Exercise>
Check every line of the entries that follow, and copy the ones containing "agent".

START Data extracts

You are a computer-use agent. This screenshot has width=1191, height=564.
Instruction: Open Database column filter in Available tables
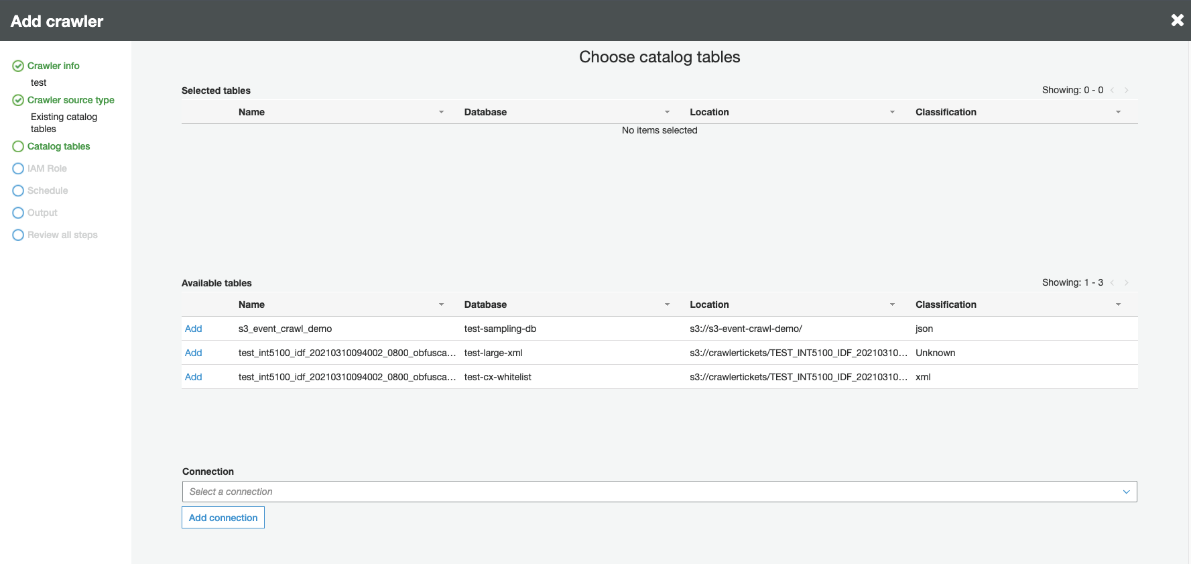coord(667,304)
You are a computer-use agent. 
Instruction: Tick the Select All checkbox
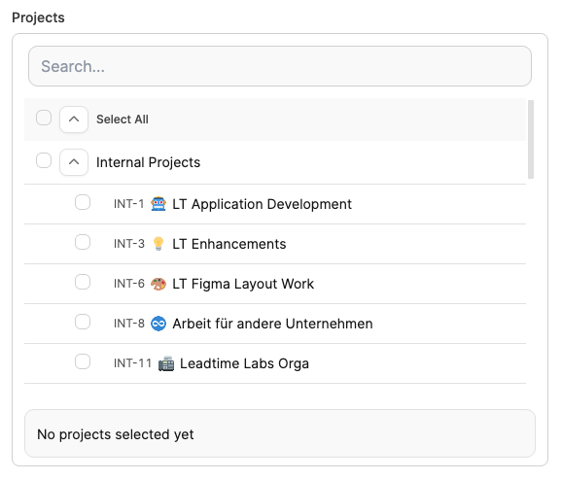pyautogui.click(x=44, y=118)

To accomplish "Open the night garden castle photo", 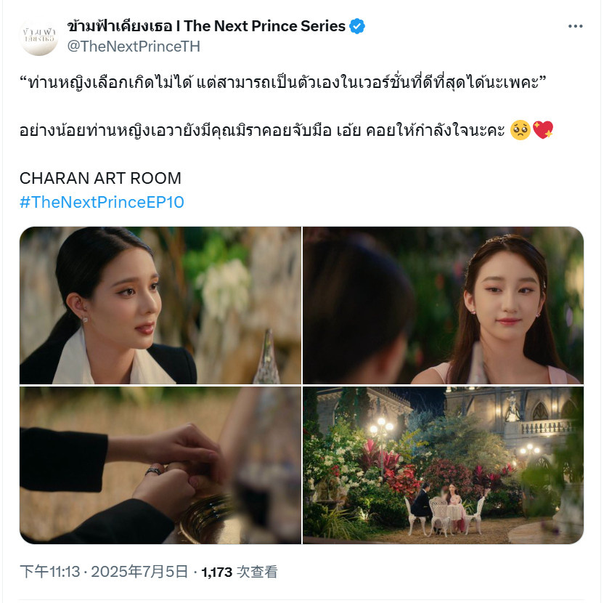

END Data extracts

Response to the exercise>
You are a computer-use agent. This screenshot has width=1191, height=564.
You are a computer-use agent. 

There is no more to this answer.